**YOUR TASK**
The answer must be a word-for-word copy of the records below, with every picture left out.

##### RECORDS FOR THIS EXERCISE

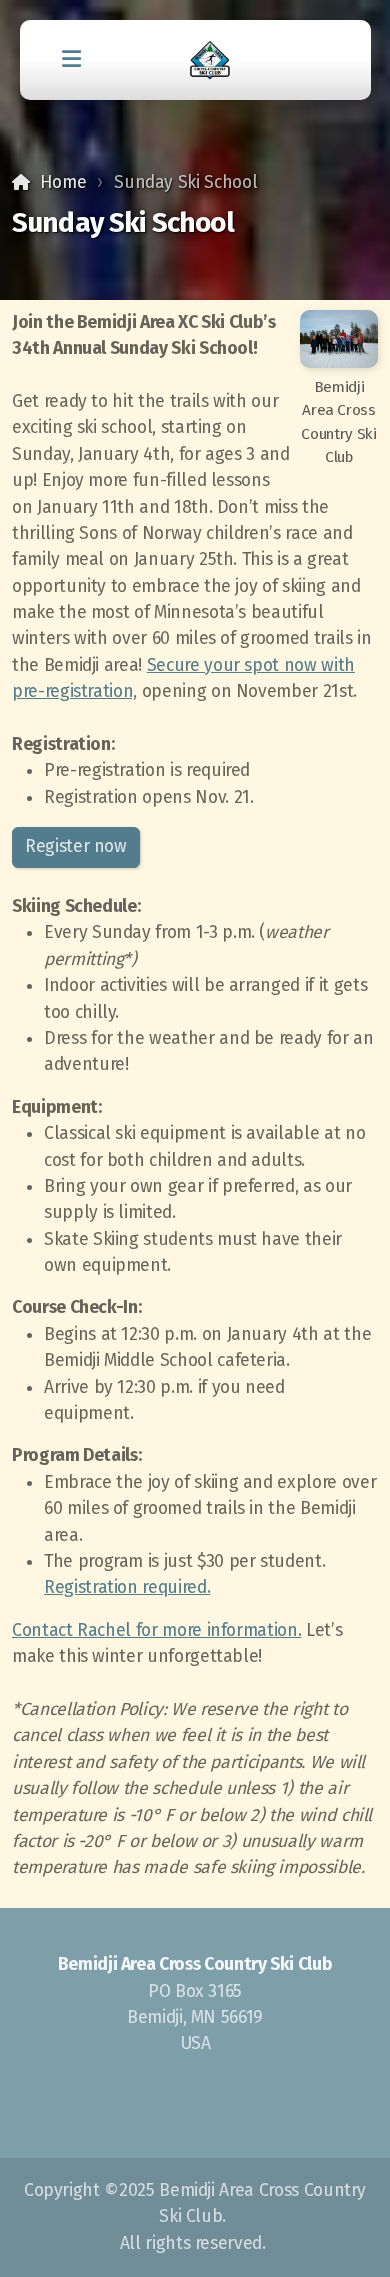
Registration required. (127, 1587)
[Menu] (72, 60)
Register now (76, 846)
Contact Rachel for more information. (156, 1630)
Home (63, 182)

##########

**ANSWER TO THIS EXERCISE**
Registration required. (127, 1587)
[Menu] (72, 60)
Register now (76, 846)
Contact Rachel for more information. (156, 1630)
Home (63, 182)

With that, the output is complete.